▸ READING PASSAGE:
□ □ □ □ □

Heh are you me? I too have the same problem with "DevOps" - I prefer to evangelise it as a culture of Developers and Operations/Engineering being able to work closely and collaboratively - two departments that have historically been at each others throats, with a mentality of "toss it over the wall and forget about it"

voltagex_ · on Feb 12, 2018

I'd love to get into this kind of work (currently in webdev, but I'm a good debugger). My contact details are in my profile - can we chat?

windowsworkstoo · on Feb 11, 2018

Process Explorer uses ETW under the hood and you should too...learn this and become a Windows debugging master.

Admittedly ProcExp will make you seem amazing as it is but harnessing ETW power will make you unstoppable

zwischenzug · on Feb 11, 2018

I've moved on from there, but it was an internal function within a larger software dev house. In retrospect a pretty intense place to work, but I knew no different - it was effectively my first job out of uni. I got to that position after about 10 years.

You can read more about my background here IYI:

https://zwischenzugs.com/2017/10/15/my-20-year-experience-of...

bmn__ · on Feb 12, 2018

To be fair, Perl emits a pretty good error message for the very common problem of a missing library and strace is generally not necessary to understand what's going on.

    > /usr/bin/perl -mblahlib
    Can't locate blahlib.pm in @INC (you may need to install
    the blahlib module) (@INC contains:
    /usr/lib/perl5/site_perl/5.26.1/x86_64-linux-thread-multi
    /usr/lib/perl5/site_perl/5.26.1
    /usr/lib/perl5/vendor_perl/5.26.1/x86_64-linux-thread-multi
    /usr/lib/perl5/vendor_perl/5.26.1
    /usr/lib/perl5/5.26.1/x86_64-linux-thread-multi
    /usr/lib/perl5/5.26.1 /usr/lib/perl5/site_perl).
    BEGIN failed--compilation aborted.

□ □ □ □ □

▸ SOURCE DATA:
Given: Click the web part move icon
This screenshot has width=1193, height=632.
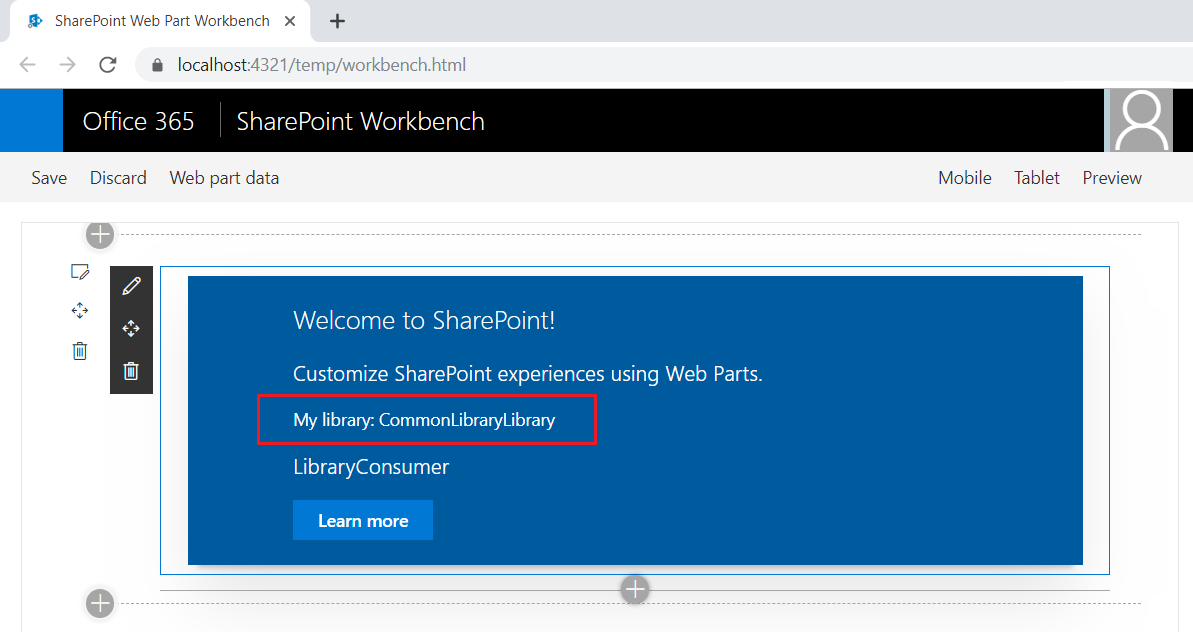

□ □ □ □ □

▸ EXERCISE TASK: From the forum thread, reproduce word for word the passage that starts with "bmn__ · on Feb" and goes on through "BEGIN failed--compilation aborted.".

▸ TASK ANSWER:
bmn__ · on Feb 12, 2018

To be fair, Perl emits a pretty good error message for the very common problem of a missing library and strace is generally not necessary to understand what's going on.

    > /usr/bin/perl -mblahlib
    Can't locate blahlib.pm in @INC (you may need to install
    the blahlib module) (@INC contains:
    /usr/lib/perl5/site_perl/5.26.1/x86_64-linux-thread-multi
    /usr/lib/perl5/site_perl/5.26.1
    /usr/lib/perl5/vendor_perl/5.26.1/x86_64-linux-thread-multi
    /usr/lib/perl5/vendor_perl/5.26.1
    /usr/lib/perl5/5.26.1/x86_64-linux-thread-multi
    /usr/lib/perl5/5.26.1 /usr/lib/perl5/site_perl).
    BEGIN failed--compilation aborted.